Fortanix adds confidential data search for encrypted enterprise data

Cloud data security company Fortanix has announced Fortanix Confidential Data Search, a search offering for encrypted databases within enterprise cloud workflows.

“Confidential Data Search allows data analysts to use off-the-shelf, unmodified databases in a standard, unrestricted SQL environment,” said Richard Searle, vice president of Confidential Computing, Fortanix. “Users do not need to convert their datasets to new complex proprietary database formats or deploy proprietary agents.”

The search capability, Fortanix claims, doesn’t compromise data security or privacy regulations as it supports a range of regulatory compliance controls.

The offering will be available for early trials in the second half of 2023, as part of Fortanix’s data security manager (DSM) SaaS.

Confidential and unrestricted search

Fortanix Confidential Data Search is powered by the company’s in-house confidential computing technology, a data security method that uses runtime encryption and secures the encryption keys inside of a secure enclave such as Intel SGX, AMD SEV-SNP, and AWS Nitro Enclaves.

The offering, Fortanix claims, will allow data analysts to use unmodified databases, using a standard SQL environment that is universally familiar, enabling them to retrieve more accurate results, faster. There’s no need to convert databases to complex formats, like existing solutions, or deploy proprietary agents.

“The solution uses proven encryption standards for increased trustworthiness, including readiness for post-quantum cryptography (PQC),” Searle said.

The new data search capability uses commodity databases and hardware. Fortanix provides secure trusted execution environments (TEEs) as a cloud service, enabling customers to pay based only on usage. The Confidential Data Search ensures query issuer and data owner confidentiality, allowing execution of arbitrary SQL queries without significant system latency.

Legacy solutions introduce complexity

Fortanix’s new offering is targeted at reducing the complexity that comes with the existing data-searching solutions on the market.
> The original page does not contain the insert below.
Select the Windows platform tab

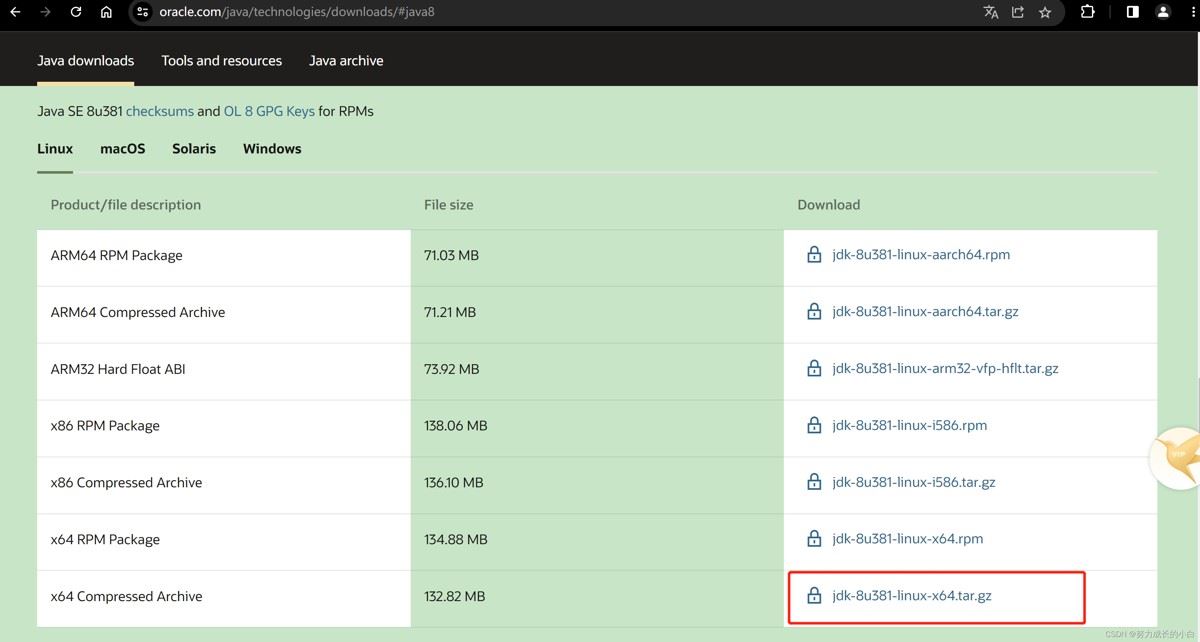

Almost all the existing solutions use heavy (expensive and complex) cryptographic technologies, according to Fortanix.

Organizations deploying Fortanix’s Confidential Data Search can accelerate their big data and business analytics programs, avoiding the costly decryption process for each search query, which enables them to operate at greater speed and scale, said Jack Poller, senior analyst at ESG Global.

“Current solutions that enable secure searches of encrypted data are predominantly based on complex and expensive cryptographic technologies, which are impractical for data-mining complex medical or financial datasets,” Searle said. “Such computationally intensive approaches can be 1,000 to 1,000,000 times slower than standard non-encrypted databases and often require customized hardware to alleviate the delay.”

The existing technologies, also called homomorphic encryption, restrict search parameters’ scope, making only numerical searches possible.

These technologies may also require additional solutions to validate different levels of access mandated by data regulations. Fortanix’s offering, however, supports data analysis across different geographies which require varying regulatory and compliance controls such as HIPAA, GDPR, FINMA, PCI-DSS, etc.

“While confidential computing has been available from cloud service providers for a couple of years, until now organizations were forced to do all the work themselves to build a big data analytics environment that correctly protected the data, managed encryption keys, provided granular access controls, and could mask, tokenize, and otherwise protect confidential and sensitive search results,” Poller said. “Fortanix’s solution enables organizations to avoid the costly and time-consuming development process.”

Fortanix will be showcasing the new offering at the 2023 Confidential Computing Summit at the San Francisco Marriot Marquis on June 29.